No Brasil, em contrapartida, esse é o momento da crise, de acordo com a antropóloga. É depois dos 40 que as mulheres começam a reclamar mais do corpo, da falta de homem, ou da pouca atenção que eles lhe dão, o que Mirian chama de discurso da vitimização. Elas se sentem tão mal, por dar tanto valor ao corpo e à figura do marido, que as que não são bem sucedidas nesses dois quesitos têm a sensação de ser invisíveis.
Essa valorização do corpo é tão alarmante que uma pesquisa realizada em dez países aponta que apenas 1% das mulheres brasileiras está satisfeita com o seu corpo, 63% apresentam desejo de fazer cirurgia plástica (contra 25% nos EUA) e mais de 629 mil cirurgias plásticas são realizadas por ano, no país. E, para quem acha que só as mulheres sofrem com esse apego ao corpo, a professora explica que os homens também são afetados pela obrigação de se apresentarem viris e de propagar o conceito de dominação masculina.
Para uma mulher revolucionária, um corpo revolucionário, tal como fez Leila Diniz, objeto da defesa de doutorado da professora. Leila foi a primeira mulher grávida a exibir o corpo publicamente. Primeiramente, de biquíni, em uma praia sozinha, sem o pai da criança (que não era seu marido), nem o namorado. E, depois, nua, em uma revista. Esse tipo de atitude a qual Mirian chama de revolucionária faz com que a imagem da mulher seja valorizada por outros motivos que não o corpo sexualmente exuberante. Capitais que, de fato, agregam valor.
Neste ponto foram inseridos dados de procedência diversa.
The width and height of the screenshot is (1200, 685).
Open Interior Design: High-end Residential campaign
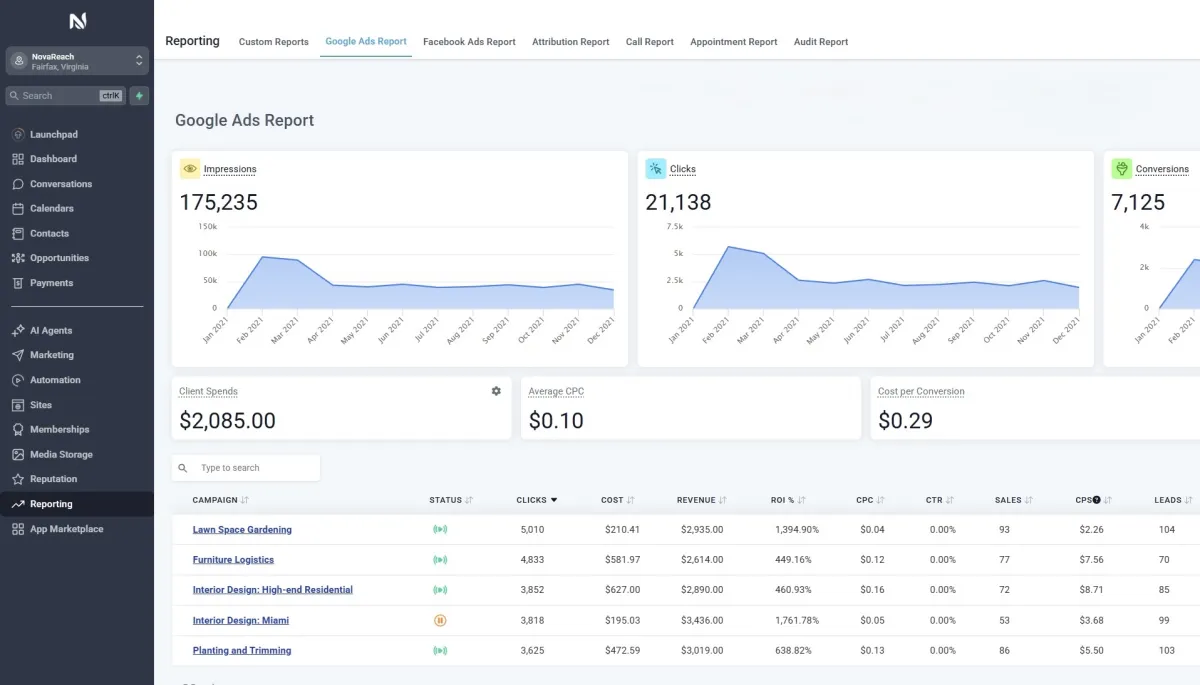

Essas e outras abordagens foram realizadas durante a palestra “O corpo como capital”, da professora e antropóloga Mirian Goldenberg, na última sexta-feira, no Instituto de Ciências Biomédicas, no Centro de Ciência e Saúde da UFRJ. Autora de mais de 11 livros, entre eles Toda mulher é meio Leila Diniz, A arte de pesquisar, De perto ninguém é normal e o mais recente Coroas: corpo, envelhecimento, casamento e infidelidade, ela defende que, para superar os males dessa supervalorização do corpo, é necessário uma revolução corporal.